With everything that’s known about the potential for artificial elevation of PEth from transfusion, should donors be assessed for alcohol consumption?
“My opinion is it’s unlikely this would be introduced into the process for collecting,” Dr. Kinard says. “It would have huge implications for donor eligibility, when we don’t have scientific proof that it impacts the clinical benefits of having a blood transfusion.”
Dr. Snozek agrees. “There’s already enough difficulty in getting people willing to donate, and alcohol can be a touchy subject,” she says. “Plenty of studies in the literature show people aren’t always forthcoming about their alcohol use even when it isn’t at crazy, college-party-binge-drinking-type levels.” Definitive proof of negative clinical implications for the recipient would have to be established, she says, “before that could be incorporated and expected that people give an honest answer about it.”
“I don’t think it’s likely to have a huge impact on the function of the red cell,” she adds. “But it’s a question.”
Dr. Kinard, for her part, emphasizes all that can be accomplished through communication. “At centers like ours, we’re doing a lot of testing for a specific population where we’re hyperaware of these implications. Just by having this knowledge and having a good relationship with the lab, we can try to catch these things.”
In the absence of pretransfusion samples, can the laboratory provide other data to round out the clinical picture?
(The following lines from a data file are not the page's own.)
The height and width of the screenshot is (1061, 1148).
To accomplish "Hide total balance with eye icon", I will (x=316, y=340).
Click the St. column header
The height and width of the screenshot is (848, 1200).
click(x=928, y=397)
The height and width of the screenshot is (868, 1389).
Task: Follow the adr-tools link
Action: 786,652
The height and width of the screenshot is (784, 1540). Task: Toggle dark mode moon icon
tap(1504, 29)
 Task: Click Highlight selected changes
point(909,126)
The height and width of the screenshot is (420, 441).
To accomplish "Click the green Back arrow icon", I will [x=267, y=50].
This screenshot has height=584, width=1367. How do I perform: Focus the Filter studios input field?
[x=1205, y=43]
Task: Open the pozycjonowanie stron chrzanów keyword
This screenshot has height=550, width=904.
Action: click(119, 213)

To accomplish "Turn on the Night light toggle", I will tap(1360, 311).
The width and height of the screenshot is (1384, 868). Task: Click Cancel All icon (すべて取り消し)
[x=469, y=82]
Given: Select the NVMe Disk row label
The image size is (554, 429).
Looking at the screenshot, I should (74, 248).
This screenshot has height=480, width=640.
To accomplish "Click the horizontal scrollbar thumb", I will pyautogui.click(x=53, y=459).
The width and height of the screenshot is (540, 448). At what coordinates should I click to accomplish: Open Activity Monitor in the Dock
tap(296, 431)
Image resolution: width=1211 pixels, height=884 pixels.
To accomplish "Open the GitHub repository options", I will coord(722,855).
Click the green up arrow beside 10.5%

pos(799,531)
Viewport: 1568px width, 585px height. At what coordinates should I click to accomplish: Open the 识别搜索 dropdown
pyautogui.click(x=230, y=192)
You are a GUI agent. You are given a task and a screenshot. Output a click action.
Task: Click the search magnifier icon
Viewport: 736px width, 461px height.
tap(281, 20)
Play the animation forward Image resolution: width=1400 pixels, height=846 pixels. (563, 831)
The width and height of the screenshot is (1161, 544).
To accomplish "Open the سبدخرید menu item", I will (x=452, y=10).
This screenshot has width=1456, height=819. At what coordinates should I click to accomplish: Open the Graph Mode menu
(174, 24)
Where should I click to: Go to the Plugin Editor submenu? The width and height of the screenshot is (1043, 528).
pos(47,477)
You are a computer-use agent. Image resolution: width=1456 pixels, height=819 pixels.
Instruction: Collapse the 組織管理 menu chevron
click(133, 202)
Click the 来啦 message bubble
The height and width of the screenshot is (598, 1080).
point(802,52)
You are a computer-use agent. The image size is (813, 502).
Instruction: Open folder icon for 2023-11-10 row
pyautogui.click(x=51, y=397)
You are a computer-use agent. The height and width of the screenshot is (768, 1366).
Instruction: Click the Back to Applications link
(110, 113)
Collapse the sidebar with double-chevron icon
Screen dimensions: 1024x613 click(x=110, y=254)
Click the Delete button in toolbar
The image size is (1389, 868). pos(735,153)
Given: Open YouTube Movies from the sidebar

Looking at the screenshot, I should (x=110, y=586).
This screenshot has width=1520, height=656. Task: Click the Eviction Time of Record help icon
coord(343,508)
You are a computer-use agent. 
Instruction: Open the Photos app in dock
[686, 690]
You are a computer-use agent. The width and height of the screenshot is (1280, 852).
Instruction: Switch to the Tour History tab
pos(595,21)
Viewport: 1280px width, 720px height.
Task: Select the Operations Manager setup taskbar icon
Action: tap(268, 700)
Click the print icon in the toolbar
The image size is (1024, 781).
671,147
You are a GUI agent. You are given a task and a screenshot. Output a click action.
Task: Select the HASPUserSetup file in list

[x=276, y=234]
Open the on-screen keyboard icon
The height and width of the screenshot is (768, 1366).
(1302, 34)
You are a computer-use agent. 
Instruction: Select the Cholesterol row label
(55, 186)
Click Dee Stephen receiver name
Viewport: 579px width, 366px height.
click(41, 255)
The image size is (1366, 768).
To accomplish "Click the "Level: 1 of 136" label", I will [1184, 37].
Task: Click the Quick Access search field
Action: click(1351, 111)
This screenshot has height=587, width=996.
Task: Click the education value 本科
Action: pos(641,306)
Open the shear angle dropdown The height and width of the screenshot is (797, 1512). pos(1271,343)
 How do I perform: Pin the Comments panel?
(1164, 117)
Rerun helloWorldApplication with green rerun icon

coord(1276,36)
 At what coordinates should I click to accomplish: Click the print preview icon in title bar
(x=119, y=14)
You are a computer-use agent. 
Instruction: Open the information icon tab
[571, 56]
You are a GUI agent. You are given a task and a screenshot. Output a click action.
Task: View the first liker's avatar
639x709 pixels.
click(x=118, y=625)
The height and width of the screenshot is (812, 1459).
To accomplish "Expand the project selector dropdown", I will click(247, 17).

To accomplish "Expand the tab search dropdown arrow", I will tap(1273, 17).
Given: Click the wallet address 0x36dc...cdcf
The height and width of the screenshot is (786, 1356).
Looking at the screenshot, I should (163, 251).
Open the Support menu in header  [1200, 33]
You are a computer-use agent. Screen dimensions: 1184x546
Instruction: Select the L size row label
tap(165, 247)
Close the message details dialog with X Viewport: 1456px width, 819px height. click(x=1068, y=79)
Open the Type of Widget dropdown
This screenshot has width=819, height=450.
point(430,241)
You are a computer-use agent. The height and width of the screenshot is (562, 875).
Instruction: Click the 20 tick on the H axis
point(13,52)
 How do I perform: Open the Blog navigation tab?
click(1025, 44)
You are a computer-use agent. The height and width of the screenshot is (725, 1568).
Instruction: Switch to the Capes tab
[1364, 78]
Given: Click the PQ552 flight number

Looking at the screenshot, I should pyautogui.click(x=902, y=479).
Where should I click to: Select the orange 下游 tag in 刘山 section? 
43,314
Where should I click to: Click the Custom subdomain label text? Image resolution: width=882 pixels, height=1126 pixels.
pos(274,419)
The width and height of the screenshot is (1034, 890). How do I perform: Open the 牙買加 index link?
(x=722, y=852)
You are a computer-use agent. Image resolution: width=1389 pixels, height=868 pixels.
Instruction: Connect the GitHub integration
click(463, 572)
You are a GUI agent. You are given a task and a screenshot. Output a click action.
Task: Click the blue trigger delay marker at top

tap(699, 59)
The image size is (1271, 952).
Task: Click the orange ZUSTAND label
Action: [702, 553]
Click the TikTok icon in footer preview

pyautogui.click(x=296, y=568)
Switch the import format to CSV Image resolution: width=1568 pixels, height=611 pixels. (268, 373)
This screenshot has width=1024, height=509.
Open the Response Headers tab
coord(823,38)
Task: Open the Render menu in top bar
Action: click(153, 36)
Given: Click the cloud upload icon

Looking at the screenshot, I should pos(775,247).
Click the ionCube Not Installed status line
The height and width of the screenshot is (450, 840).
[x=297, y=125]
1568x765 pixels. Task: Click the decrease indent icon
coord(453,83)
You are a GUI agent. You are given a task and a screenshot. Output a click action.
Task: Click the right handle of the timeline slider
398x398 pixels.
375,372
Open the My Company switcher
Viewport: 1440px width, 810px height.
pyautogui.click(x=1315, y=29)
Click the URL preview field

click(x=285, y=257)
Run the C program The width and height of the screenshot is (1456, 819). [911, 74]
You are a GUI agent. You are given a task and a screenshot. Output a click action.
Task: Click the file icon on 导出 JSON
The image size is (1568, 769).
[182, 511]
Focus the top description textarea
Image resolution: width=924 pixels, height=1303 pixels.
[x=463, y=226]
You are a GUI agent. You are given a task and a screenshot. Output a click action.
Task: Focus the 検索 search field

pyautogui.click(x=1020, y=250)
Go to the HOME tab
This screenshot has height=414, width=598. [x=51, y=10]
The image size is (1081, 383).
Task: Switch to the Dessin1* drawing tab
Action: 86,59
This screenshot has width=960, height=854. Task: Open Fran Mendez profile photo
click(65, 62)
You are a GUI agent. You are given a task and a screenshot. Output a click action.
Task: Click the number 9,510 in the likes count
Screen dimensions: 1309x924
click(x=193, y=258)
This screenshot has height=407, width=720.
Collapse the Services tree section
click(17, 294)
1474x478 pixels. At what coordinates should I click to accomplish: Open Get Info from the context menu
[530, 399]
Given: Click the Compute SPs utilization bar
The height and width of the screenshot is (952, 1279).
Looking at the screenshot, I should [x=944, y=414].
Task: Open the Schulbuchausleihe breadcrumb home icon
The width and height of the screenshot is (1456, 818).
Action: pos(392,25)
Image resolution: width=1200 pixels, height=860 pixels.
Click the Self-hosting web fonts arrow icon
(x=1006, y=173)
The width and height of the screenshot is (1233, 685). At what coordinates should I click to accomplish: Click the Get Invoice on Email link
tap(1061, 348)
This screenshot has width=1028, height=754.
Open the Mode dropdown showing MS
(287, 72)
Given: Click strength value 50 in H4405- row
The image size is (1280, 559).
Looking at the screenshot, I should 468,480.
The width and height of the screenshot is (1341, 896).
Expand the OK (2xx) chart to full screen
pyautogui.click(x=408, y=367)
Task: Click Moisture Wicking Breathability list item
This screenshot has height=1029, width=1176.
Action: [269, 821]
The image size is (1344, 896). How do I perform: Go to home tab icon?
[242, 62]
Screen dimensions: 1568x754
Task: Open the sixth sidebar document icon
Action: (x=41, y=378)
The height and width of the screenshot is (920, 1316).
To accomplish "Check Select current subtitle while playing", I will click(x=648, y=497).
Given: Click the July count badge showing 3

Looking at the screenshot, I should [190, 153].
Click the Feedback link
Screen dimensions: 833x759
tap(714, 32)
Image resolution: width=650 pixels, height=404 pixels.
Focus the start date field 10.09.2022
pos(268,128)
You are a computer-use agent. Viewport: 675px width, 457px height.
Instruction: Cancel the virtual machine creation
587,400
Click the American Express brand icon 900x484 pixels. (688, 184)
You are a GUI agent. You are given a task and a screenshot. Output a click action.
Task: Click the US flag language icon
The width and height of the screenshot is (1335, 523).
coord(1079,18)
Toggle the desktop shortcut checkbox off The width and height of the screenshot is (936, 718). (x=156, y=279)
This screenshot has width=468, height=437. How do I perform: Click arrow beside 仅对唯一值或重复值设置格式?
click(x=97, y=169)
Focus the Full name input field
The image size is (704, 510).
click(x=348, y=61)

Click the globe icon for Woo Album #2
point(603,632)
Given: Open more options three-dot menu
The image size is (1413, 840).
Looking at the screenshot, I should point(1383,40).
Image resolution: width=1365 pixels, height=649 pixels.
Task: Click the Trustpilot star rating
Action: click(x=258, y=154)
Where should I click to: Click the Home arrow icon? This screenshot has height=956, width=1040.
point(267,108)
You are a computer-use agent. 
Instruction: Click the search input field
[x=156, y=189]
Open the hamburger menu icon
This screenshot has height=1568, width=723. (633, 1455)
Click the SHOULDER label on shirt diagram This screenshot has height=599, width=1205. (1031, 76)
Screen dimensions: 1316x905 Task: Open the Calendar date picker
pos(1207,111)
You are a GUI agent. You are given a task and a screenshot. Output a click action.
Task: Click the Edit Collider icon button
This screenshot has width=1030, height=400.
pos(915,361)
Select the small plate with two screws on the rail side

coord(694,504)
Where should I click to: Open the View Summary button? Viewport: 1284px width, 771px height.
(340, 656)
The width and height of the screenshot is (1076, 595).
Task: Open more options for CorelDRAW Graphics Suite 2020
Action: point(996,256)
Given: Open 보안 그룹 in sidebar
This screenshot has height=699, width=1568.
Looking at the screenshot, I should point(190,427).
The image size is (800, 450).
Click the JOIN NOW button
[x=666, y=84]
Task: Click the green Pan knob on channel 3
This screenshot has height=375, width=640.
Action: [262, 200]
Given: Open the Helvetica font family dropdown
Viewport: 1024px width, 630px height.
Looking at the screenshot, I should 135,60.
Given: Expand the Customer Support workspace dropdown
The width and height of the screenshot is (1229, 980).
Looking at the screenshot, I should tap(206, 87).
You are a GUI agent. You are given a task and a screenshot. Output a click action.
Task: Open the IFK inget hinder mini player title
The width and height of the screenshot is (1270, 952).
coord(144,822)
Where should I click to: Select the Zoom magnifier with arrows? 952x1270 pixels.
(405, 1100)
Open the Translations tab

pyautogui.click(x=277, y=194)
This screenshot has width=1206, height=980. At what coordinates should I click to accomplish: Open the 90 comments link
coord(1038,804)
That’s a question the clinical teams at Mayo Clinic have asked, Dr. Snozek says, and one they’re attempting to answer. “We can always go back and pull the segments in our facility,” she says. “But if the transfusion was in an outside hospital, for example, where you’re not going to be able to get to the samples, what information can we provide to help them interpret in a way that doesn’t discredit the patient unfairly, but also tries to interpret as accurately as possible and discern what might be real alcohol consumption versus a preanalytical factor out of the patient’s control?”
“There’s still a lot to be figured out from the standpoint of a provider stuck with a result,” she says.
Charna Albert is CAP TODAY associate contributing editor.